Exploring the effect of School Ethical Culture (SEC) on students' science achievements is the goal of this study. The integrative model that I propose demonstrates the impact of both external and internal school factors on the TIMSS 2011 assessments. The originality of this proposal is rooted in three points: (A) The fact that the focus on SEC as a predictor of student achievement in science is currently unnoticed in international assessment studies; (B) No previous study has investigated the differences in SEC among participating countries; and (C) This study focuses on ethical perceptions from the viewpoints of principals, students, and teachers.
Addressing the study's objective, I will conduct a multi-international disciplinary study that will draw on data from approximately 45 countries, including much of Europe and others. The study will examine the dimensions of SEC separately for teachers, students, and principals by calculating the factor loadings of the latent SEC for each questionnaire and applying hierarchical linear modelling to estimate the effect of student-, school- and country-level on science achievement.
The hope is that the findings will prompt a rethinking of analytical models of schooling and facilitate the design of ethical policies that could narrow achievement gaps. This approach could establish a new research field in education.
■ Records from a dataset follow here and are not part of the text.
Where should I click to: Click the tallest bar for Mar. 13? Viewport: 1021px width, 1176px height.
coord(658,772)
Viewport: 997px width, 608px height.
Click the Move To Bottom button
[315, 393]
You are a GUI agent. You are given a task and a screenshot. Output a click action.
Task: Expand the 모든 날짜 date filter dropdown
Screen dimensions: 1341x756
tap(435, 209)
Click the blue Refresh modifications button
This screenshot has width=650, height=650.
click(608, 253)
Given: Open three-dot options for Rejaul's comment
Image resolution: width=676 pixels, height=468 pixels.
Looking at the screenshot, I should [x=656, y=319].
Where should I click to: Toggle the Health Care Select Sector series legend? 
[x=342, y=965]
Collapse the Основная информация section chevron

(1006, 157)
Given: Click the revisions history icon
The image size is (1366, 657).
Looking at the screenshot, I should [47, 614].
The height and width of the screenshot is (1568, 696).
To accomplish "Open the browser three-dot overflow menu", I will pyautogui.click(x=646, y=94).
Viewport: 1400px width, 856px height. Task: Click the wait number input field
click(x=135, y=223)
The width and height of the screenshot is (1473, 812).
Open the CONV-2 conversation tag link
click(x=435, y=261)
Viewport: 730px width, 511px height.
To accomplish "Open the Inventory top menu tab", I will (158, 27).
The proposed study will draw on Prof. Benavot’s supervision (outgoing host, SUNY at Albany), and his close contacts with many European researchers, as well as on Dr. Klein's (supervisor, return host, BIU) expertise in effective learning and national assessments. I see great potential for using this study to establish long-term collaborations with European and American scientists through my experience and contacts with other European researchers. Moreover, this fellowship will deepen my research, facilitating my advancement to the next stage of my academic career.